START PROVIDED RECORDS

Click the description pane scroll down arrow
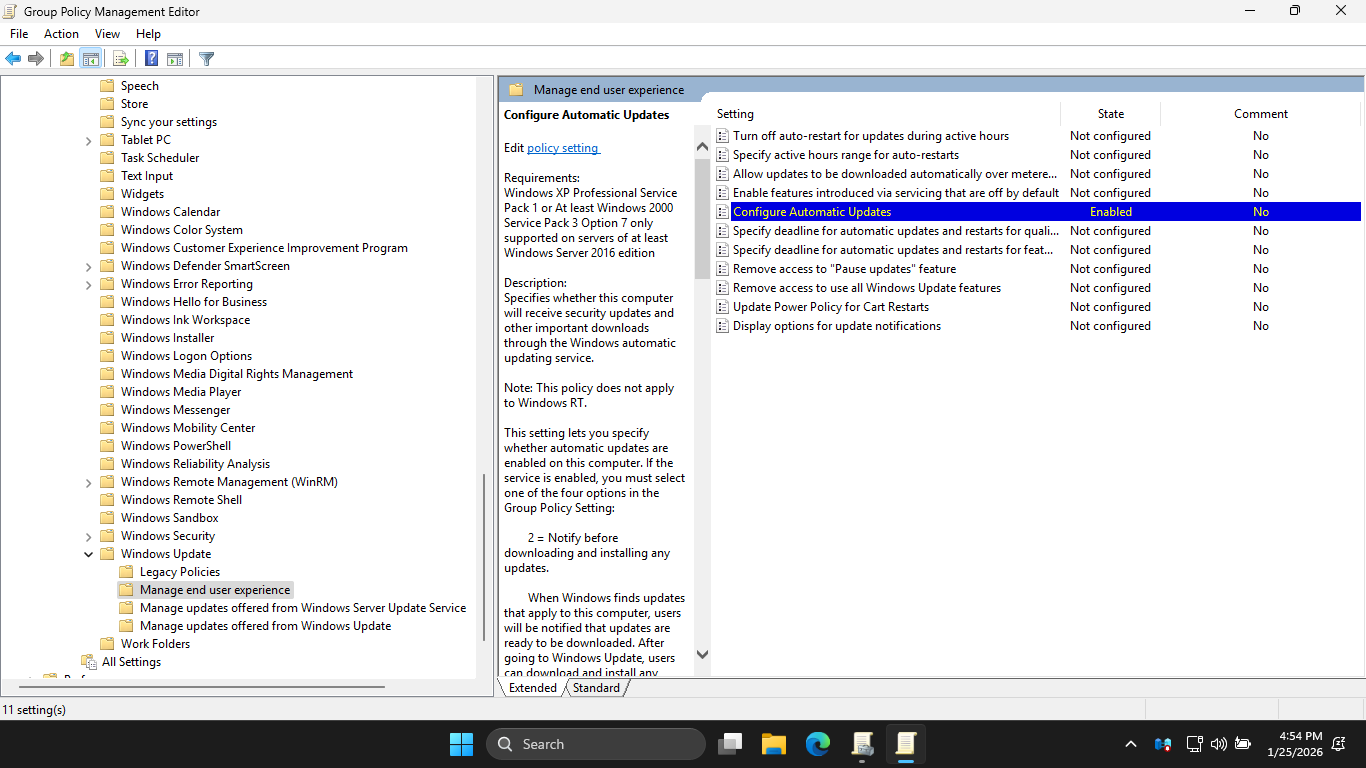Viewport: 1366px width, 768px height. pyautogui.click(x=702, y=654)
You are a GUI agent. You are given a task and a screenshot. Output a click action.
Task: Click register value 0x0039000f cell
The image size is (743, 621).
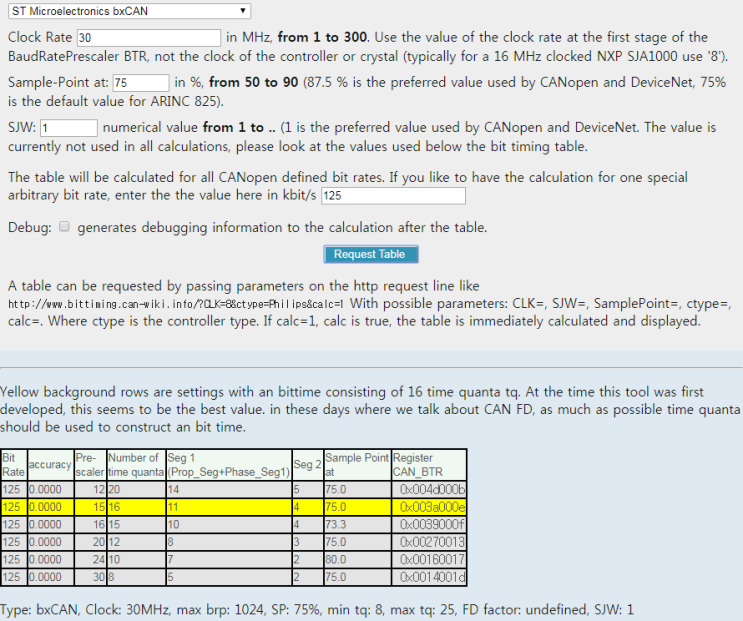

END PROVIDED RECORDS

Quote every record above exactly, leaving out any pictures.

**WRITTEN RESPONSE**
Click the description pane scroll down arrow
Viewport: 1366px width, 768px height. pyautogui.click(x=702, y=654)
You are a GUI agent. You are given a task and a screenshot. Output a click action.
Task: Click register value 0x0039000f cell
The image size is (743, 621).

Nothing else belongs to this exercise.